British bookseller, socialist and Labour activist

Jack Firestein (1917–2004) was a British socialist and Labour activist.

==Life==
He was born in Whitechapel, London, to an eastern European Jewish family, he left school when he was 14 to follow his father as a tailor, he later became a bookseller, a profession he continued most of his life. In the early 1930s Firestein joined the Communist Party. In 1936, he was involved in the Battle of Cable Street, when Oswald Mosley's Blackshirts were routed by a mobilisation of East End workers. In the Second World War he joined the Royal Fusiliers who were involved in the Italian campaigns. He was seriously injured when a bullet passed through his body in the battle of Anzio, where he was taken prisoner by the Germans. Jack was subsequently awarded the Military Medal.

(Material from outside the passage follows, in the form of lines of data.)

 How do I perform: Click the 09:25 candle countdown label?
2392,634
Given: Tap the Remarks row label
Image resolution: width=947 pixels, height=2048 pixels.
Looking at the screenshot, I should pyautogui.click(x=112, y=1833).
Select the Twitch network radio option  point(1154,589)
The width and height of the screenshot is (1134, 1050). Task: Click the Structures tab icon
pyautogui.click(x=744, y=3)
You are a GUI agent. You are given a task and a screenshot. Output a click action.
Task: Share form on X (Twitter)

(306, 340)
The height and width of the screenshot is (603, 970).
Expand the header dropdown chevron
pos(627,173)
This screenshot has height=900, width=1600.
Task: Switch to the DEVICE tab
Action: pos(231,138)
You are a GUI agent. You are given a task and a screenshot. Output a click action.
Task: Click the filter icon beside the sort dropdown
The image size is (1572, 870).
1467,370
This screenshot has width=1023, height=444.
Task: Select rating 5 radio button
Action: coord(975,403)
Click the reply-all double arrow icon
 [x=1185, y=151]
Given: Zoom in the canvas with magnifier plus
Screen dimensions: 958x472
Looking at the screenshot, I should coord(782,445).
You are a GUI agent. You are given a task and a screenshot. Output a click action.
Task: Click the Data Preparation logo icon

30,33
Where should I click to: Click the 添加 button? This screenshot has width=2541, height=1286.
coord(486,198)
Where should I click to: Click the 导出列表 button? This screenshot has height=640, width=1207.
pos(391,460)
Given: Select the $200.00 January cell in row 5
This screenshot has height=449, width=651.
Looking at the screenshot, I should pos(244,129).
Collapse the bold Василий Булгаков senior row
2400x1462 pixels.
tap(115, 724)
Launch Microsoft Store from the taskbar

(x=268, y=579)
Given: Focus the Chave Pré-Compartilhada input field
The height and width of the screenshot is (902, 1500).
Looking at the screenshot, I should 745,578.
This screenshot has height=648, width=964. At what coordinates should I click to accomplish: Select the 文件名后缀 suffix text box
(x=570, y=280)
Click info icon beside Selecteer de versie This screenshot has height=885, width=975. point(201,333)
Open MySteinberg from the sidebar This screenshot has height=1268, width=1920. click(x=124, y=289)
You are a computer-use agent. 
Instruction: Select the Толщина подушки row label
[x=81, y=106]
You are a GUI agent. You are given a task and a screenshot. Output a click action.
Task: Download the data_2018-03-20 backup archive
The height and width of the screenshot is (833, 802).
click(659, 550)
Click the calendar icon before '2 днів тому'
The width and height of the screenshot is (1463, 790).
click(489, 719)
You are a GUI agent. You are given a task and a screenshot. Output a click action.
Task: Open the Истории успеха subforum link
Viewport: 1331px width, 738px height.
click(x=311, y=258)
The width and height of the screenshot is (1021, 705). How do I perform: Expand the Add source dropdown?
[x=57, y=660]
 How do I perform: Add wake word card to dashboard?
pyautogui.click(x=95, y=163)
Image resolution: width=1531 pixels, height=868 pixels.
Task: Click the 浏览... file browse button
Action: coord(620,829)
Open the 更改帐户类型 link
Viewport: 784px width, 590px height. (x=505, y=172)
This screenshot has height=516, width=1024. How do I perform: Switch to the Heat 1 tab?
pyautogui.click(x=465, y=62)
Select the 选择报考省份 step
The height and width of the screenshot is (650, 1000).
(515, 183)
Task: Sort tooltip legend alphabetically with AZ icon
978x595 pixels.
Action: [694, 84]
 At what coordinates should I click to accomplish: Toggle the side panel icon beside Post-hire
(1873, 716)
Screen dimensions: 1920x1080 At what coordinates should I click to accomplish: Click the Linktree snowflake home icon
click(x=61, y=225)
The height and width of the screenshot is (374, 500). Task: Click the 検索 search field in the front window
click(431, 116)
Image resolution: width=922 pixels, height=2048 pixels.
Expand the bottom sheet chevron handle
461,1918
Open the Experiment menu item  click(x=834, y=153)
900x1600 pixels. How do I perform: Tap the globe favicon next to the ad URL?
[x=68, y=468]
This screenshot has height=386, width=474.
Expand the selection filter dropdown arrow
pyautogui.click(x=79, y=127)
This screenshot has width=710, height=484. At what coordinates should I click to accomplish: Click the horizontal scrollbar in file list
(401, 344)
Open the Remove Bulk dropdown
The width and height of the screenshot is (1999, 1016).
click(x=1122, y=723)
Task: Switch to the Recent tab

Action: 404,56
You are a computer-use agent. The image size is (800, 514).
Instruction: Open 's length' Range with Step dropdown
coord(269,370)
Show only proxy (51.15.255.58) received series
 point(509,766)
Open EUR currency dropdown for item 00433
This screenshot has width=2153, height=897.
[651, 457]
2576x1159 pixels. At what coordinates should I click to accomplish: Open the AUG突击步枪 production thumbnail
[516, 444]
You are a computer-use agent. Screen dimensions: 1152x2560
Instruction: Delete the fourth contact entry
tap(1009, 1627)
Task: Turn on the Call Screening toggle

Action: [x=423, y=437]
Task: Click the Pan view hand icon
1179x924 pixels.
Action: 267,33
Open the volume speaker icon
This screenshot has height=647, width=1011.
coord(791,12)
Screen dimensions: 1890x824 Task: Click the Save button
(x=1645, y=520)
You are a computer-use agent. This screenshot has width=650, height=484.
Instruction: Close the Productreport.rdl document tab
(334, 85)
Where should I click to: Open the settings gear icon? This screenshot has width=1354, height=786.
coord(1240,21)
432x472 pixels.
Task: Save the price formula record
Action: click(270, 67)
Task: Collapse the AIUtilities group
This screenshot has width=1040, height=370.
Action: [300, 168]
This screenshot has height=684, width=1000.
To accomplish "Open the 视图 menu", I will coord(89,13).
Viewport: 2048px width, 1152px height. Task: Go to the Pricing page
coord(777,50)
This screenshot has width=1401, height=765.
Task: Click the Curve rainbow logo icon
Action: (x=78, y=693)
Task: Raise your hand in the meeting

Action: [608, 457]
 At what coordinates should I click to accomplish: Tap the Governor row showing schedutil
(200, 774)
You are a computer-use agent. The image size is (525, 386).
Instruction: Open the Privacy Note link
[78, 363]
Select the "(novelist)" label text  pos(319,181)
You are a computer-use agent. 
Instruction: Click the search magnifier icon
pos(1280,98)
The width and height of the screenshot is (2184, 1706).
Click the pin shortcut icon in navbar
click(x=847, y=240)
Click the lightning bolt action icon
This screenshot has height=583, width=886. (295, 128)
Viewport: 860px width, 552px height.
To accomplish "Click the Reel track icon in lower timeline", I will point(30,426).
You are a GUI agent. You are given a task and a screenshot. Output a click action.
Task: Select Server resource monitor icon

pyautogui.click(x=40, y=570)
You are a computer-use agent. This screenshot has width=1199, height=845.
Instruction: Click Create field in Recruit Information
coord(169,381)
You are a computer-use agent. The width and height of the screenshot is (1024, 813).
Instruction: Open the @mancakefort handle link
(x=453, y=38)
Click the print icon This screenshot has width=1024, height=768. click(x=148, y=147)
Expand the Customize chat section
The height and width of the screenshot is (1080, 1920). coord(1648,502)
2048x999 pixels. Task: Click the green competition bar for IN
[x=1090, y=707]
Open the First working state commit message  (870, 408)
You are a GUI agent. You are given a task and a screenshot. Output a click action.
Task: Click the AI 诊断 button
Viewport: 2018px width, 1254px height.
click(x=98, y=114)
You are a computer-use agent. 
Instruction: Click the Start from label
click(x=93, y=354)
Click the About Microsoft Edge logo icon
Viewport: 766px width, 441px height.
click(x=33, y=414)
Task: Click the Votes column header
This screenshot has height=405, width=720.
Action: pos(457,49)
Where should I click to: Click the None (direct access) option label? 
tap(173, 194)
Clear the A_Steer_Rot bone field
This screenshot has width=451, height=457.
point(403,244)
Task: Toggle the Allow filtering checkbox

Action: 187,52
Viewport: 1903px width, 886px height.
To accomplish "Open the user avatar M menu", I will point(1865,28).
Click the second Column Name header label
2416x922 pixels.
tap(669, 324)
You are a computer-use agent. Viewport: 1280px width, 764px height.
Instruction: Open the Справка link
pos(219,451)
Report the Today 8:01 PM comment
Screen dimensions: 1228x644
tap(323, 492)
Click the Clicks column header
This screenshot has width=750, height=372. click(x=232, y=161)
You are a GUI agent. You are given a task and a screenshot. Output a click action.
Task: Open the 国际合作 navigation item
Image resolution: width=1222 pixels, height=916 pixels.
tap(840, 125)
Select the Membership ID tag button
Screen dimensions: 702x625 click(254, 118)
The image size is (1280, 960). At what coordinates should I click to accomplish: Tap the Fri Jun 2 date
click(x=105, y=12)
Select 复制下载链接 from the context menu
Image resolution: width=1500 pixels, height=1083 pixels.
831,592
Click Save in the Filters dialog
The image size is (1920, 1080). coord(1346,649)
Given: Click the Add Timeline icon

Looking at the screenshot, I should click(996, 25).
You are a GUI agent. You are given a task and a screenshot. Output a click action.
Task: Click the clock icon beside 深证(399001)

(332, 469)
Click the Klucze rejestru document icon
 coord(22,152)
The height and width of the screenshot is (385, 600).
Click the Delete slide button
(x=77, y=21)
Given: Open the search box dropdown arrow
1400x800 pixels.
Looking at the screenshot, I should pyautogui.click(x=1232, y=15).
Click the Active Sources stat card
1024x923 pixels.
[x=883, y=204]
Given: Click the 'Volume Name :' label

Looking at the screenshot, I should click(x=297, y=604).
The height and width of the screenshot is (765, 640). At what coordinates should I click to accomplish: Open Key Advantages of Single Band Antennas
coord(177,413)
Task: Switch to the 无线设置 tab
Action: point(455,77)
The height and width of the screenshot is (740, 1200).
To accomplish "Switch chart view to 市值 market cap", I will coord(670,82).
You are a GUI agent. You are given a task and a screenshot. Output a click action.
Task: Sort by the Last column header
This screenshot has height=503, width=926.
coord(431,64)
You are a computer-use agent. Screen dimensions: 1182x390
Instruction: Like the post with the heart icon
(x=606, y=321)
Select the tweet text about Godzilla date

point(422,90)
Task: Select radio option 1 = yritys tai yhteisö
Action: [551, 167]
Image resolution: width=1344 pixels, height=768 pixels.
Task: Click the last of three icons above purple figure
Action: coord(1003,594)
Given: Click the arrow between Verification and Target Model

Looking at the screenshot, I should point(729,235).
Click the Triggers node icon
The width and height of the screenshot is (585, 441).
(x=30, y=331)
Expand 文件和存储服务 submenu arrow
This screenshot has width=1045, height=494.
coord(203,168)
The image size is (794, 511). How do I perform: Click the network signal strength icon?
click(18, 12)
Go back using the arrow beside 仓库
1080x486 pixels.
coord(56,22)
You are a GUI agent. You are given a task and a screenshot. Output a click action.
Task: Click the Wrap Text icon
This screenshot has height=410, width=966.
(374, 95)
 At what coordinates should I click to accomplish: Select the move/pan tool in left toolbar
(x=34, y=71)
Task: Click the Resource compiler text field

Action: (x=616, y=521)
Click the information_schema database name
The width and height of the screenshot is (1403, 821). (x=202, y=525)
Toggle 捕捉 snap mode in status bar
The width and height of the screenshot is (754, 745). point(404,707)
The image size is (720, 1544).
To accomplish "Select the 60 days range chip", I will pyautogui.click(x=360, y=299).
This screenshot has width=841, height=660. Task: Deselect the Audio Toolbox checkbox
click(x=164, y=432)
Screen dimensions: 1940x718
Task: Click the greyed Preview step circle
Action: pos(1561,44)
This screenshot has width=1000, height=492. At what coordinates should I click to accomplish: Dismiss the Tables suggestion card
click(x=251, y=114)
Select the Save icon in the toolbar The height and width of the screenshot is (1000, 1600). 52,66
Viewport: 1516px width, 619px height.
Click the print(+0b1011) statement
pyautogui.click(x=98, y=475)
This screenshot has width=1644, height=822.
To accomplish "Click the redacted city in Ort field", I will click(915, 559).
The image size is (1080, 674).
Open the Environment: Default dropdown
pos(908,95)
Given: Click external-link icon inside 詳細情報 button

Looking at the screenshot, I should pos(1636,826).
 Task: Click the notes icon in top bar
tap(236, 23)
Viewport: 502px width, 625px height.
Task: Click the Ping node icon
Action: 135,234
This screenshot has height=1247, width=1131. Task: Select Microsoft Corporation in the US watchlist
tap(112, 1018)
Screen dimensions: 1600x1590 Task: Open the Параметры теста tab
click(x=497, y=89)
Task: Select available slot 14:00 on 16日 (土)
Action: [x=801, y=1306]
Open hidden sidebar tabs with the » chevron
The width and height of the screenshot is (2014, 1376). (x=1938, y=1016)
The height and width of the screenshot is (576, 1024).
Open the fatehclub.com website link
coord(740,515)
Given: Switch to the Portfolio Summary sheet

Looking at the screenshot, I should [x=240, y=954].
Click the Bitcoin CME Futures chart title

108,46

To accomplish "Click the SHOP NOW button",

After the war he went back to the book trade and in the 1950s he ran the Union Theatre Folk Club in London for more than 16 years, until the theatre was burnt down in 1975. He was a founding member of the London Socialist Film Co-op and also worked as a chauffeur for Clive Jenkins, a British trade union leader, for many years. He left the Communist Party in 1956 after the Soviet Union suppression of the Hungarian Uprising that year.

He joined the Labour Party and remained a member until his death. He ran an open-air book stall outside of the headquarters of Camden Labour Party – although his disillusionment with the party led him to join the then recently formed Respect Party without renouncing his Labour Party membership. He was deeply involved with his local Neighbourhood Advice Centre as a trustee on the management board, and he also dedicated many hours to helping others with welfare problems.

In 2009, Chris Reeves, a London filmmaker of Platform films, made a film remembrance of his life entitled Only a Bookseller. It was accepted into the 2010 Canadian Labour International Film Festival (CLiFF).